The genetic variant originates from native Americans and reduces breast cancer risk by 40 percent to 80 percent, particularly the more aggressive estrogen receptor-negative forms of the disease, researchers said.
"The effect is quite significant," study senior author Dr. Elad Ziv, a professor of medicine at the University of California, San Francisco, said in a university news release.
"If you have one copy of this variant, which is the case for approximately 20 percent of U.S. Latinas, you are about 40 percent less likely to have breast cancer. If you have two copies, which occurs in approximately 1 percent of the U.S. Latina population, the reduction in risk is on the order of 80 percent," Ziv explained.
The researchers pinpointed the genetic variant after analyzing DNA from 3,140 breast cancer patients in the United States, Mexico and Columbia, as well as from nearly 8,200 women without breast cancer in those same countries.
The team also found that women with the genetic variant have breast tissue that appears less dense on mammograms. Breast tissue that appears more dense on a mammogram is a known risk factor for breast cancer, according to the study published Oct. 20 in the journal Nature Communications.
Hispanic women are at lower risk for breast cancer than women in other ethnic groups. Lifetime risk of the disease is 13 percent for whites, 11 percent for blacks, and less than 10 percent for Hispanics, according to the U.S. National Cancer Institute. The risk is even lower for Hispanic women with native American ancestry.

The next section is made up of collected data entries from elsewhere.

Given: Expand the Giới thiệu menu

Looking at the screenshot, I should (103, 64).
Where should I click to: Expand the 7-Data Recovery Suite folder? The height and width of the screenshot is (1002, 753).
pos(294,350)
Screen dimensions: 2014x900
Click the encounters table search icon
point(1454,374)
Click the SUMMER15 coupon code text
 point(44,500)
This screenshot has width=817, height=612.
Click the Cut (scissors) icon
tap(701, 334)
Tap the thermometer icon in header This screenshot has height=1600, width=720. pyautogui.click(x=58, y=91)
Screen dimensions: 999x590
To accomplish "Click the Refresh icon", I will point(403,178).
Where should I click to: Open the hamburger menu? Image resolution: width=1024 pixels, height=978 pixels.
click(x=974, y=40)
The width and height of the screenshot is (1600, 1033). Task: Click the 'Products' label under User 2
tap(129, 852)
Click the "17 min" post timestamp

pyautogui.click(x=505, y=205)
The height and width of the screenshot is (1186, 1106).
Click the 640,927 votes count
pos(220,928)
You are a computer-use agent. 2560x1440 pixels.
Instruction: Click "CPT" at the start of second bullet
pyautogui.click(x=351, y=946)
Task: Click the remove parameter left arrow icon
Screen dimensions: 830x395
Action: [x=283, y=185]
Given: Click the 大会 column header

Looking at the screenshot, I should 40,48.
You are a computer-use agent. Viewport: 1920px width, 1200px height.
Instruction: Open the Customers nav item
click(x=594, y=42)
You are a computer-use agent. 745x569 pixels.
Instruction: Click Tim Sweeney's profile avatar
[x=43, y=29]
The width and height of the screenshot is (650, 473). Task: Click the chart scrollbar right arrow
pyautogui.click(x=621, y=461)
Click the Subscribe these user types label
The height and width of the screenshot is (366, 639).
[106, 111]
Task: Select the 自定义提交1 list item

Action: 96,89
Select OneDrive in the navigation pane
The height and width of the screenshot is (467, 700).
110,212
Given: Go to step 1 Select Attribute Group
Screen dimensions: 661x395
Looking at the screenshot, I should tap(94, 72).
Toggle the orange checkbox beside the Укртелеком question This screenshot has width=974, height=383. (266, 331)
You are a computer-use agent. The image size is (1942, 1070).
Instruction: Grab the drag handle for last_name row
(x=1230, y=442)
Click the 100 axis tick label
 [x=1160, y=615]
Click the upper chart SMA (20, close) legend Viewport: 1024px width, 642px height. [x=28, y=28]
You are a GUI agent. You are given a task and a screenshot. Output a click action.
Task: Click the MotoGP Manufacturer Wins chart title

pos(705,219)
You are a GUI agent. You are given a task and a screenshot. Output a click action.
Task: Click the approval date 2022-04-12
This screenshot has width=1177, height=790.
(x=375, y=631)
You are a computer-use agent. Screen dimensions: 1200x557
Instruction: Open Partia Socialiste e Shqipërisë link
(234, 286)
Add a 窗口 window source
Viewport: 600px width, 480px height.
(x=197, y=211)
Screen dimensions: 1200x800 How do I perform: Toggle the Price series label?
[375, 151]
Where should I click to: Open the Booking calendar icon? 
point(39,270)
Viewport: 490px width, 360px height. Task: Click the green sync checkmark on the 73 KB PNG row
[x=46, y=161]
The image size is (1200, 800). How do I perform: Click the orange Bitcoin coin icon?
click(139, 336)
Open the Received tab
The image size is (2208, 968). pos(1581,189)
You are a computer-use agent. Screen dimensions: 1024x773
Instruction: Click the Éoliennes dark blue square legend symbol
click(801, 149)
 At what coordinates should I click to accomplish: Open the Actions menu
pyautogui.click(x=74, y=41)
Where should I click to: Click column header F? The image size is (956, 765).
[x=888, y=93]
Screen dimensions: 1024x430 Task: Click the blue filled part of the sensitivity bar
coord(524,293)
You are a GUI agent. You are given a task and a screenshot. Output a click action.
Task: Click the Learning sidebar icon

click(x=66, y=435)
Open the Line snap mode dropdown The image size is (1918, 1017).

The newly identified genetic variant is on chromosome 6, near a gene that codes for an estrogen receptor called ESR1. Further research is needed to determine how the genetic variant affects breast cancer risk, the researchers said.
"If we can use these results to better understand how this protects [against] estrogen receptor-negative breast cancer, that would be interesting and important, because right now we have no good way to prevent that type of breast cancer," Ziv said.